▸ INSTRUCTION: Convert the part of the listing that opens with the line containing "Where should I click to: Click info" and closes with the line containing "[x=122, y=527]" into a Markdown table with the columns Row and Line. Leave out blank lines.

▸ THE INPUT:
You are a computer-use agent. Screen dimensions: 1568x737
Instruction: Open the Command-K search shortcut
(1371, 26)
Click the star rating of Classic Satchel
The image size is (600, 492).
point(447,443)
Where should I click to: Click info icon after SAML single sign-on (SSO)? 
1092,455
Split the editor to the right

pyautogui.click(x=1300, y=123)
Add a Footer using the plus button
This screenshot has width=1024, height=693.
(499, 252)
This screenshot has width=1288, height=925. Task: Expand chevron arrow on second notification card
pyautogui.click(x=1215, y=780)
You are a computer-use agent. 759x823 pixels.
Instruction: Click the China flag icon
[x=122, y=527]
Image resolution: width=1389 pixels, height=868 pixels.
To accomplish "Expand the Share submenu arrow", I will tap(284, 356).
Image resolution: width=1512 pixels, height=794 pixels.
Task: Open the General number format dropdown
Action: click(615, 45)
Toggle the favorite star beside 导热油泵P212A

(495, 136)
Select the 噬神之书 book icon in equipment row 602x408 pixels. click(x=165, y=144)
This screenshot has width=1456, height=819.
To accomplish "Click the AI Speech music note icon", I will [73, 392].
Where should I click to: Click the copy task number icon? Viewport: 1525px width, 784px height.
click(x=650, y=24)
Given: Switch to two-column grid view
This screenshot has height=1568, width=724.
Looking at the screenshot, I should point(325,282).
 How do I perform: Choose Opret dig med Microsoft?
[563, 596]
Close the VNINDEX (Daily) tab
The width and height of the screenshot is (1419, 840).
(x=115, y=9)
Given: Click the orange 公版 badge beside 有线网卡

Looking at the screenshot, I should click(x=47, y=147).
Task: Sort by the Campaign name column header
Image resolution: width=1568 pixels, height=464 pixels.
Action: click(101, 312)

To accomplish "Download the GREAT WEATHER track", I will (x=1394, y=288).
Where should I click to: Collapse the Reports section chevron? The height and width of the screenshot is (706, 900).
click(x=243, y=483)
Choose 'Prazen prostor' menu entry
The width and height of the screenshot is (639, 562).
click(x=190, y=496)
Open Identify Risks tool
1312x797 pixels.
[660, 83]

▸ ANSWER FOR THE TASK:
| Row | Line |
|---|---|
| 1 | Where should I click to: Click info icon after SAML single sign-on (SSO)?  |
| 2 | 1092,455 |
| 3 | Split the editor to the right |
| 4 | pyautogui.click(x=1300, y=123) |
| 5 | Add a Footer using the plus button |
| 6 | This screenshot has width=1024, height=693. |
| 7 | (499, 252) |
| 8 | This screenshot has width=1288, height=925. Task: Expand chevron arrow on second notification card |
| 9 | pyautogui.click(x=1215, y=780) |
| 10 | You are a computer-use agent. 759x823 pixels. |
| 11 | Instruction: Click the China flag icon |
| 12 | [x=122, y=527] |